If you've already gone through the installation process for PEPATAC, you will already have looper installed. Otherwise, install looper using pip:

pip install --user https://github.com/pepkit/looper/zipball/master

2: Configure project files

To configure your project to use looper, you must use a project format called PEP format. There are multiple examples you can adapt in the examples/ folder. The details for how to construct this are universal to all pipelines that read PEPs, including PEPATAC, and you should follow the detailed instructions on how to create a PEP. We have included an example test PEP to get you started. In short, you need two files for your project:

  1. project config file -- describes output locations, pointers to data, etc.
  2. sample annotation file -- comma-separated value (CSV) list of your samples.

The sample annotation file must specify these columns:

  • sample_name
  • library ('ATAC' or 'ATACSEQ' or 'ATAC-seq')
  • organism (may be 'human' or 'mouse')
  • read1
  • read2
  • whatever else you want

Then, run your project by passing your project config file to looper with looper run project_config.yaml.

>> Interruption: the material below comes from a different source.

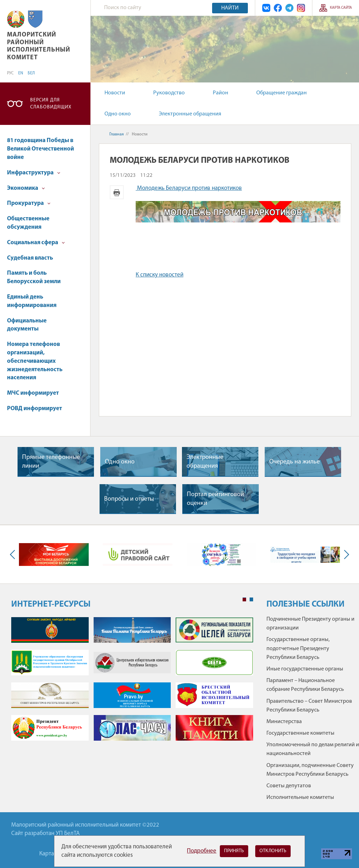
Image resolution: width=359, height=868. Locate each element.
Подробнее (202, 851)
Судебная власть (30, 258)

3: Run the pipeline through looper

Start by running the example project in the examples/test_project/ folder. Let's use the -d argument to do a dry run, which will create job scripts for every sample in the project, but will not execute them:

looper run -d examples/test_project/test_config.yaml

If the looper executable is not in your $PATH, add the following line to your .bashrc or .profile:

export PATH=$PATH:~/.local/bin

If that worked, let's actually run the example by taking out the -d flag:

looper run examples/test_project/test_config.yaml

There are lots of other cool things you can do with looper, like dry runs, summarize results, check on pipeline run status, clean intermediate files to save disk space, lump multiple samples into one job, and more. For details, consult the looper docs.